個々の配列の種々の細胞系統への結合は、50 nMの単一の濃度で、同じ条件下で行う。
【0112】
実施例3:結果
- ex vivoでのSELEX:アプタマの選択
Ret受容体を認識するアプタマを同定するために、SELEX変更プロトコルを実施例1に記載のようにして行った。
- 方法は、ヒト変異受容体 RetC634Yを発現する無傷の細胞、すなわちPC12細胞由来の細胞系統(PC12 MEN 2A)について行う。
- 2'-F-ピリミジンRNAを用いて、生物学的流体中に存在するアプタマのヌクレアーゼ耐性を増大させる。

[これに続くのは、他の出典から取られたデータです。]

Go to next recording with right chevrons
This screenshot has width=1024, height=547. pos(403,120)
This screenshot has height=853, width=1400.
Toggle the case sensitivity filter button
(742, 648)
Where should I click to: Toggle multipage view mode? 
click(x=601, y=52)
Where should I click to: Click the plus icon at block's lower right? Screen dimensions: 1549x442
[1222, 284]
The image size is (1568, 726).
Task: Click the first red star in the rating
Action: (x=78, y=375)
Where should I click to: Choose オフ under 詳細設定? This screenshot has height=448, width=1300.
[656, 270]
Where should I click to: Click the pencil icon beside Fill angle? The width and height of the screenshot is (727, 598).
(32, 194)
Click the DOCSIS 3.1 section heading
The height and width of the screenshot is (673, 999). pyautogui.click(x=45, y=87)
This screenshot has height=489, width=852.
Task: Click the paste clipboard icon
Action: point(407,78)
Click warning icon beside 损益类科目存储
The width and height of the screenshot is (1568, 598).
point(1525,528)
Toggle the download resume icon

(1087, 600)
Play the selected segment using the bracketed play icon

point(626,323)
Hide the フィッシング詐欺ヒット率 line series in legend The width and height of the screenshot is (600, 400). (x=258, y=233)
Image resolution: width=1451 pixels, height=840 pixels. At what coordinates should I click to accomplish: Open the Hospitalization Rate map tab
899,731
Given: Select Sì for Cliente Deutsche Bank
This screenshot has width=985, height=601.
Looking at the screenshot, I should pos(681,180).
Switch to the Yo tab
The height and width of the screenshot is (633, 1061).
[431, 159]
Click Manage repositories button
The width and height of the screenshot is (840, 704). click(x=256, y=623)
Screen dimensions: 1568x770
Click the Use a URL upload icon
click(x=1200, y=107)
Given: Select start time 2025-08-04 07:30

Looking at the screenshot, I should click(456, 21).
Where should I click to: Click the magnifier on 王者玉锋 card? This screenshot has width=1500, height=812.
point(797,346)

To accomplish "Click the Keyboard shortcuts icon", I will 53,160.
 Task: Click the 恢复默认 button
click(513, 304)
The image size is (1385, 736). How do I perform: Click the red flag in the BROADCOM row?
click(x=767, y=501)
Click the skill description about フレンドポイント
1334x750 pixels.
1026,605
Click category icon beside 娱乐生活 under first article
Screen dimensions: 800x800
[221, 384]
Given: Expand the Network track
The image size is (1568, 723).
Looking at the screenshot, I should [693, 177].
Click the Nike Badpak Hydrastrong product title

- 各サイクルで2回:(1) ヒトRet受容体を発現しないPC12細胞について、及び(2) Ret受容体の細胞内チロシンキナーゼドメインにおいて変異した(RetM918T)対立遺伝子を発現するPC12 MEN 2B細胞についての対抗選択工程を行って、Ret受容体に特異的なアプタマの選択を最適化する。
【0113】
用いた条件は、PC12 MEN 2A細胞に特異的な表面エピトープを標的することができるアプタマ、及びRet受容体の細胞外ドメインを認識することができるアプタマを選択することを可能にした。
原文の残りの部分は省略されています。